Durante décadas, el poder establecido en Teherán ha gobernado mediante la represión interna y la agresión en el exterior. Dentro de sus fronteras, las protestas son reprimidas con balas, prisión y silencio forzado. La maquinaria del Estado ha sofocado la disidencia, encarcelado a periodistas, perseguido a minorías y reprimido con violencia a mujeres y ciudadanos cuyo único delito ha sido reclamar dignidad y libertad. Fuera de sus fronteras, la brutal teocracia financia, arma y alienta a grupos que practican el terrorismo como instrumento político. Desestabiliza regiones enteras, alimenta conflictos sectarios y utiliza la violencia indirecta como extensión de su política exterior.

El gobierno de los ayatolas se sitúa entre las tiranías más violentas del mundo contemporáneo, por eso, el mundo libre no puede tratarlo como si fuera un interlocutor válido. La eliminación de un régimen así no significa violencia ni caos. Significa reconocer que la estabilidad verdadera no puede construirse sobre el terror. Significa entender que la paz no es la ausencia de conflicto visible, sino la presencia de justicia, ley y libertad.

La historia demuestra que las tiranías terminan cayendo cuando los pueblos pierden el miedo y reclaman su futuro. Este es el momento del pueblo iraní, que durante años ha resistido la represión. Y con las voces de las mujeres que se niegan a aceptar la humillación, los jóvenes que salen a las calles y los trabajadores que exigen justicia, han demostrado que la libertad ya vive en su corazón.

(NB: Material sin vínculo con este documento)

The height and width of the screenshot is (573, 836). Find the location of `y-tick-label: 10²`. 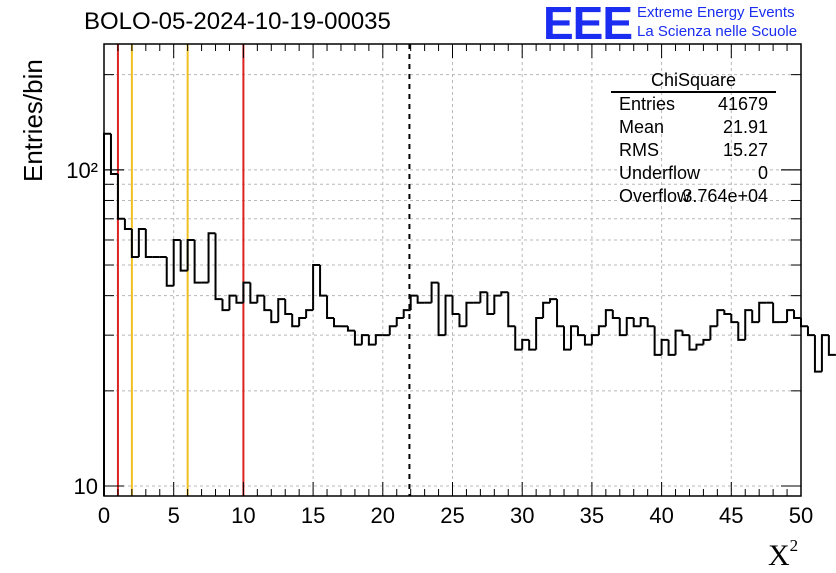

y-tick-label: 10² is located at coordinates (82, 170).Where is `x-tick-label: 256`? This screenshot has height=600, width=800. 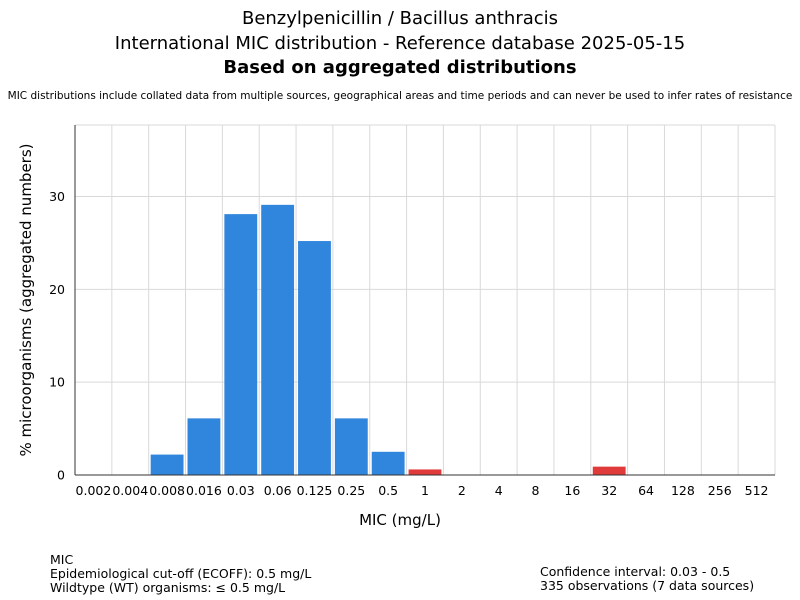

El mundo observa con esperanza. Irán no está condenado a la tiranía. Es una nación de cultura milenaria, de talento humano extraordinario y de profunda tradición intelectual. Un Irán libre podría convertirse en un actor de estabilidad, prosperidad y cooperación en una región que necesita desesperadamente esos valores.

Las dictaduras parecen eternas… hasta el día en que dejan de serlo. Y ese día llega siempre cuando la libertad encuentra el coraje de levantarse.

El futuro de Irán no pertenece a los tiranos. Pertenece a su pueblo. Y cuando ese pueblo abra finalmente las puertas de la libertad, el mundo entero será un mejor lugar.